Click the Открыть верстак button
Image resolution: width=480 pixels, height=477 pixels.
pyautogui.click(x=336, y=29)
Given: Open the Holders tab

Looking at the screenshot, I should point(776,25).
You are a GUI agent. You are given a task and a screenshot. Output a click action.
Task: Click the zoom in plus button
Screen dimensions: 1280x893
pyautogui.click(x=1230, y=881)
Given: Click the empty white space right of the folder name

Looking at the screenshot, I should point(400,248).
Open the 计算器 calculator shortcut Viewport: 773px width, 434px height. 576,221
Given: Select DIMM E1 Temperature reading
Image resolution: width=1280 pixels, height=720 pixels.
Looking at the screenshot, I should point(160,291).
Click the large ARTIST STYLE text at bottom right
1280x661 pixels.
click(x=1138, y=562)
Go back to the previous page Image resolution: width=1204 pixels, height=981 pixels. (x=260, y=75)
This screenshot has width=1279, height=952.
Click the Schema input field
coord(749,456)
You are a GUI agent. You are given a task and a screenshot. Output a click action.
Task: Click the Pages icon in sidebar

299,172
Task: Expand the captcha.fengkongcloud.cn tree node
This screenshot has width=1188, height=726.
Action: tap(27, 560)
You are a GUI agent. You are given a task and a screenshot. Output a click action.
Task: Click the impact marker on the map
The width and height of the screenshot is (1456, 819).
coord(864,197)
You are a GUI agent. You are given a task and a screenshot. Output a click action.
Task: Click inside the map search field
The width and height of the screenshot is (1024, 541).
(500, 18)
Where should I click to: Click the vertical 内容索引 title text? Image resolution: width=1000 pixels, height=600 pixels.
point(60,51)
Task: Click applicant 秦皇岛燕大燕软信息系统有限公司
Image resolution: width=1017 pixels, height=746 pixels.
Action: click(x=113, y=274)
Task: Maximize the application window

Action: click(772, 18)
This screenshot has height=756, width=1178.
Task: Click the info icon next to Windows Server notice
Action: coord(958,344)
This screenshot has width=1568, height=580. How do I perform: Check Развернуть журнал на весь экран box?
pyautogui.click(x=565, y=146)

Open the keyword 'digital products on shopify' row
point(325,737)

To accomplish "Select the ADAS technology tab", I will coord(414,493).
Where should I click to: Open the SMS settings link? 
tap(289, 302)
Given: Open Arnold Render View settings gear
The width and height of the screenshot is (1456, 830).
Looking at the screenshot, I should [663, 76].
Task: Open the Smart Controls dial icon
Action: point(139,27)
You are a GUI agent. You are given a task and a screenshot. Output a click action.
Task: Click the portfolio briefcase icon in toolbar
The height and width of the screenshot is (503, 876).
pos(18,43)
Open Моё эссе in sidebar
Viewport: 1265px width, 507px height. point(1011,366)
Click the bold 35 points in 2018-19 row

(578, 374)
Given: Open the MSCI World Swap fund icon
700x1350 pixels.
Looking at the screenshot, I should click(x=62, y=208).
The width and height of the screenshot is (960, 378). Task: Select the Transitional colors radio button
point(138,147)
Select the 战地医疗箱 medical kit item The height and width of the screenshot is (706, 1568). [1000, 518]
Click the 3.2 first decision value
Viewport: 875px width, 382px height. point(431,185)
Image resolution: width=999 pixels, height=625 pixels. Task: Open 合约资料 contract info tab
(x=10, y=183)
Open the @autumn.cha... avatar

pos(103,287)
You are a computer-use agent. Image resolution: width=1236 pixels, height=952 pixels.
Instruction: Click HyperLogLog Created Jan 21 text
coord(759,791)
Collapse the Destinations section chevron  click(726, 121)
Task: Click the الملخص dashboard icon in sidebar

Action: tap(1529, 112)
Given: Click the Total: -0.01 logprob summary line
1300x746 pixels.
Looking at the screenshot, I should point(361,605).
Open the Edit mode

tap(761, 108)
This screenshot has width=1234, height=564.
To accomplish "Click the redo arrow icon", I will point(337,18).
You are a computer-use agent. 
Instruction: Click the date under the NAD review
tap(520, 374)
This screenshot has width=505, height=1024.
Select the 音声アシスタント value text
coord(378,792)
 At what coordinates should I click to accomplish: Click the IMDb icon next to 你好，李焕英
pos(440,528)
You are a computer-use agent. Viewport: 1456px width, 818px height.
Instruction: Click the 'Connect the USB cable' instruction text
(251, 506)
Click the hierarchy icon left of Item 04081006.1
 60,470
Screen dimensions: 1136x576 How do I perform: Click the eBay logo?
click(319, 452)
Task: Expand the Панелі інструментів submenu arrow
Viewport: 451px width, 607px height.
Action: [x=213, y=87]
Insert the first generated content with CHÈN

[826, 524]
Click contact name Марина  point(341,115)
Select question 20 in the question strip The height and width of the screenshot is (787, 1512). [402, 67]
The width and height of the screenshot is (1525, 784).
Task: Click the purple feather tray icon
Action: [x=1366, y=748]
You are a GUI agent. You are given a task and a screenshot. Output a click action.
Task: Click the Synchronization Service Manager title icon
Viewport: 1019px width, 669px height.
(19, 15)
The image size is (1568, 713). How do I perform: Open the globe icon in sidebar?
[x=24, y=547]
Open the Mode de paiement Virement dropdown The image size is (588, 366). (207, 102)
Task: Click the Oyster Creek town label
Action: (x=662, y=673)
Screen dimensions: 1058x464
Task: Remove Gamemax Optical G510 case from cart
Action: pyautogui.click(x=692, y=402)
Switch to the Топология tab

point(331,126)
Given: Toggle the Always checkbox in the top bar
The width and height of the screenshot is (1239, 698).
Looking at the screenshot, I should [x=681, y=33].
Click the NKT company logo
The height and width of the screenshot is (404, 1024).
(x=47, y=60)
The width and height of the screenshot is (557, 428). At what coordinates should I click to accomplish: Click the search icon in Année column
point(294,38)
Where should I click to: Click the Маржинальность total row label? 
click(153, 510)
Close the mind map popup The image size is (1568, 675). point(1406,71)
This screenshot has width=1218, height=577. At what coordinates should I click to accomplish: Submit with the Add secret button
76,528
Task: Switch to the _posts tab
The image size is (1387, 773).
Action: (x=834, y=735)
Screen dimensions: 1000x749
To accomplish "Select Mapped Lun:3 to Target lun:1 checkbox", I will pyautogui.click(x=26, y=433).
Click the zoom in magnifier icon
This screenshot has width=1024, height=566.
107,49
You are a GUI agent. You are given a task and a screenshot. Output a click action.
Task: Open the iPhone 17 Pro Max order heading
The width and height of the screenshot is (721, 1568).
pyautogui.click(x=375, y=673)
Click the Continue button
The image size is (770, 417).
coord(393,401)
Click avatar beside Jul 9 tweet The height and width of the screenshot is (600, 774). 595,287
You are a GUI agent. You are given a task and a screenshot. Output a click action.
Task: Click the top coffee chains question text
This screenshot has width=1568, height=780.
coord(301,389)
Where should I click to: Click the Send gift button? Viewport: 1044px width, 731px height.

===============

• Exercise goal: Return every line of the entries above unchanged.

• Exercise response:
Click the Открыть верстак button
Image resolution: width=480 pixels, height=477 pixels.
pyautogui.click(x=336, y=29)
Given: Open the Holders tab

Looking at the screenshot, I should point(776,25).
You are a GUI agent. You are given a task and a screenshot. Output a click action.
Task: Click the zoom in plus button
Screen dimensions: 1280x893
pyautogui.click(x=1230, y=881)
Given: Click the empty white space right of the folder name

Looking at the screenshot, I should point(400,248).
Open the 计算器 calculator shortcut Viewport: 773px width, 434px height. 576,221
Given: Select DIMM E1 Temperature reading
Image resolution: width=1280 pixels, height=720 pixels.
Looking at the screenshot, I should point(160,291).
Click the large ARTIST STYLE text at bottom right
1280x661 pixels.
click(x=1138, y=562)
Go back to the previous page Image resolution: width=1204 pixels, height=981 pixels. (x=260, y=75)
This screenshot has width=1279, height=952.
Click the Schema input field
coord(749,456)
You are a GUI agent. You are given a task and a screenshot. Output a click action.
Task: Click the Pages icon in sidebar

299,172
Task: Expand the captcha.fengkongcloud.cn tree node
This screenshot has width=1188, height=726.
Action: tap(27, 560)
You are a GUI agent. You are given a task and a screenshot. Output a click action.
Task: Click the impact marker on the map
The width and height of the screenshot is (1456, 819).
coord(864,197)
You are a GUI agent. You are given a task and a screenshot. Output a click action.
Task: Click inside the map search field
The width and height of the screenshot is (1024, 541).
(500, 18)
Where should I click to: Click the vertical 内容索引 title text? Image resolution: width=1000 pixels, height=600 pixels.
point(60,51)
Task: Click applicant 秦皇岛燕大燕软信息系统有限公司
Image resolution: width=1017 pixels, height=746 pixels.
Action: click(x=113, y=274)
Task: Maximize the application window

Action: click(772, 18)
This screenshot has height=756, width=1178.
Task: Click the info icon next to Windows Server notice
Action: coord(958,344)
This screenshot has width=1568, height=580. How do I perform: Check Развернуть журнал на весь экран box?
pyautogui.click(x=565, y=146)

Open the keyword 'digital products on shopify' row
point(325,737)

To accomplish "Select the ADAS technology tab", I will coord(414,493).
Where should I click to: Open the SMS settings link? 
tap(289, 302)
Given: Open Arnold Render View settings gear
The width and height of the screenshot is (1456, 830).
Looking at the screenshot, I should [663, 76].
Task: Open the Smart Controls dial icon
Action: point(139,27)
You are a GUI agent. You are given a task and a screenshot. Output a click action.
Task: Click the portfolio briefcase icon in toolbar
The height and width of the screenshot is (503, 876).
pos(18,43)
Open Моё эссе in sidebar
Viewport: 1265px width, 507px height. point(1011,366)
Click the bold 35 points in 2018-19 row

(578, 374)
Given: Open the MSCI World Swap fund icon
700x1350 pixels.
Looking at the screenshot, I should click(x=62, y=208).
The width and height of the screenshot is (960, 378). Task: Select the Transitional colors radio button
point(138,147)
Select the 战地医疗箱 medical kit item The height and width of the screenshot is (706, 1568). [1000, 518]
Click the 3.2 first decision value
Viewport: 875px width, 382px height. point(431,185)
Image resolution: width=999 pixels, height=625 pixels. Task: Open 合约资料 contract info tab
(x=10, y=183)
Open the @autumn.cha... avatar

pos(103,287)
You are a computer-use agent. Image resolution: width=1236 pixels, height=952 pixels.
Instruction: Click HyperLogLog Created Jan 21 text
coord(759,791)
Collapse the Destinations section chevron  click(726, 121)
Task: Click the الملخص dashboard icon in sidebar

Action: tap(1529, 112)
Given: Click the Total: -0.01 logprob summary line
1300x746 pixels.
Looking at the screenshot, I should point(361,605).
Open the Edit mode

tap(761, 108)
This screenshot has width=1234, height=564.
To accomplish "Click the redo arrow icon", I will point(337,18).
You are a computer-use agent. 
Instruction: Click the date under the NAD review
tap(520, 374)
This screenshot has width=505, height=1024.
Select the 音声アシスタント value text
coord(378,792)
 At what coordinates should I click to accomplish: Click the IMDb icon next to 你好，李焕英
pos(440,528)
You are a computer-use agent. Viewport: 1456px width, 818px height.
Instruction: Click the 'Connect the USB cable' instruction text
(251, 506)
Click the hierarchy icon left of Item 04081006.1
 60,470
Screen dimensions: 1136x576 How do I perform: Click the eBay logo?
click(319, 452)
Task: Expand the Панелі інструментів submenu arrow
Viewport: 451px width, 607px height.
Action: [x=213, y=87]
Insert the first generated content with CHÈN

[826, 524]
Click contact name Марина  point(341,115)
Select question 20 in the question strip The height and width of the screenshot is (787, 1512). [402, 67]
The width and height of the screenshot is (1525, 784).
Task: Click the purple feather tray icon
Action: [x=1366, y=748]
You are a GUI agent. You are given a task and a screenshot. Output a click action.
Task: Click the Synchronization Service Manager title icon
Viewport: 1019px width, 669px height.
(19, 15)
The image size is (1568, 713). How do I perform: Open the globe icon in sidebar?
[x=24, y=547]
Open the Mode de paiement Virement dropdown The image size is (588, 366). (207, 102)
Task: Click the Oyster Creek town label
Action: (x=662, y=673)
Screen dimensions: 1058x464
Task: Remove Gamemax Optical G510 case from cart
Action: pyautogui.click(x=692, y=402)
Switch to the Топология tab

point(331,126)
Given: Toggle the Always checkbox in the top bar
The width and height of the screenshot is (1239, 698).
Looking at the screenshot, I should [x=681, y=33].
Click the NKT company logo
The height and width of the screenshot is (404, 1024).
(x=47, y=60)
The width and height of the screenshot is (557, 428). At what coordinates should I click to accomplish: Click the search icon in Année column
point(294,38)
Where should I click to: Click the Маржинальность total row label? 
click(153, 510)
Close the mind map popup The image size is (1568, 675). point(1406,71)
This screenshot has width=1218, height=577. At what coordinates should I click to accomplish: Submit with the Add secret button
76,528
Task: Switch to the _posts tab
The image size is (1387, 773).
Action: (x=834, y=735)
Screen dimensions: 1000x749
To accomplish "Select Mapped Lun:3 to Target lun:1 checkbox", I will pyautogui.click(x=26, y=433).
Click the zoom in magnifier icon
This screenshot has width=1024, height=566.
107,49
You are a GUI agent. You are given a task and a screenshot. Output a click action.
Task: Open the iPhone 17 Pro Max order heading
The width and height of the screenshot is (721, 1568).
pyautogui.click(x=375, y=673)
Click the Continue button
The image size is (770, 417).
coord(393,401)
Click avatar beside Jul 9 tweet The height and width of the screenshot is (600, 774). 595,287
You are a GUI agent. You are given a task and a screenshot. Output a click action.
Task: Click the top coffee chains question text
This screenshot has width=1568, height=780.
coord(301,389)
Where should I click to: Click the Send gift button? Viewport: 1044px width, 731px height.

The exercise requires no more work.